- Task instructions
What you return must be every line from the beginning of the data through the line holding "Emploi (991, 28)", unchanged.

- Records provided

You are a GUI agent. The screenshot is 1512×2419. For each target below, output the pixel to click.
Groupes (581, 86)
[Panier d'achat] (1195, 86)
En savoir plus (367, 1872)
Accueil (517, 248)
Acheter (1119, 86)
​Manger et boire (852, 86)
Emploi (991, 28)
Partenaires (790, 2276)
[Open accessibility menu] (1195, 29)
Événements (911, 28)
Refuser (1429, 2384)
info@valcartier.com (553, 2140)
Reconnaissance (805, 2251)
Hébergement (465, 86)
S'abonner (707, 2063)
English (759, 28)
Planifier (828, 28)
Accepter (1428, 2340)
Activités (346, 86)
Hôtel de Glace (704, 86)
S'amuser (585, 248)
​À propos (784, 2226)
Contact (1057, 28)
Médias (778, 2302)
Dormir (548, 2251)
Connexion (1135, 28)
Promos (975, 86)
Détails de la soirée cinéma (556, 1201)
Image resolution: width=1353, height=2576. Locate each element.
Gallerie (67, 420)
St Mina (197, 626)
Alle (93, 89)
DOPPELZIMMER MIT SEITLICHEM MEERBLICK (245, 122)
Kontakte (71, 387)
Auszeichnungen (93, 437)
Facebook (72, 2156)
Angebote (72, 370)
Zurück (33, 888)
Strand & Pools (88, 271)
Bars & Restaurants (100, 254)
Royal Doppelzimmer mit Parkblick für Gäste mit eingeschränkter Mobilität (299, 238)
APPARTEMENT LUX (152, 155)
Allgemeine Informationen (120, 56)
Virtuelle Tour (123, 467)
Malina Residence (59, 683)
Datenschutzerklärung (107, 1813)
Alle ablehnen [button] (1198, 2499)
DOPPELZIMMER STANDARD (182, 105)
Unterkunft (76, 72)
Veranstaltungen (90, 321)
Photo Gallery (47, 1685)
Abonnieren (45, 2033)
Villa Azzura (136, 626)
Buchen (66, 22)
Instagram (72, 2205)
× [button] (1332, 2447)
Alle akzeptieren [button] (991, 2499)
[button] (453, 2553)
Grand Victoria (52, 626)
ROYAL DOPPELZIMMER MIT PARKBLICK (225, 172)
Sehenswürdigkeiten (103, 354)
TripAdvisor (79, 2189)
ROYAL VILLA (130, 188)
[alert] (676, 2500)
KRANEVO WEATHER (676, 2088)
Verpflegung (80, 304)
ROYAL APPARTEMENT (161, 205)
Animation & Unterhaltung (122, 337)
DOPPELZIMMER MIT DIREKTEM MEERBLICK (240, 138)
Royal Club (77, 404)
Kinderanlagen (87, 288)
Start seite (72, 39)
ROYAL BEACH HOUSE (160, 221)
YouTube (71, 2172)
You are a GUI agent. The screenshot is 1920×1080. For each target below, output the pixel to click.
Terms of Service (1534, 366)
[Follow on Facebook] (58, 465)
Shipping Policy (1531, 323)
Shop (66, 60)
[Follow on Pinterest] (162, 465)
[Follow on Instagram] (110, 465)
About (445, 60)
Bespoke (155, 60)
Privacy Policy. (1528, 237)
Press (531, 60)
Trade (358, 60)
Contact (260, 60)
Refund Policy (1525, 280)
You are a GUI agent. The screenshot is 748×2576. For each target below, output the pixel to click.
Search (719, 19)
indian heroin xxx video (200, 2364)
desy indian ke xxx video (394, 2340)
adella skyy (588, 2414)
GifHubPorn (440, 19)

- Output
You are a GUI agent. The screenshot is 1512×2419. For each target below, output the pixel to click.
Groupes (581, 86)
[Panier d'achat] (1195, 86)
En savoir plus (367, 1872)
Accueil (517, 248)
Acheter (1119, 86)
​Manger et boire (852, 86)
Emploi (991, 28)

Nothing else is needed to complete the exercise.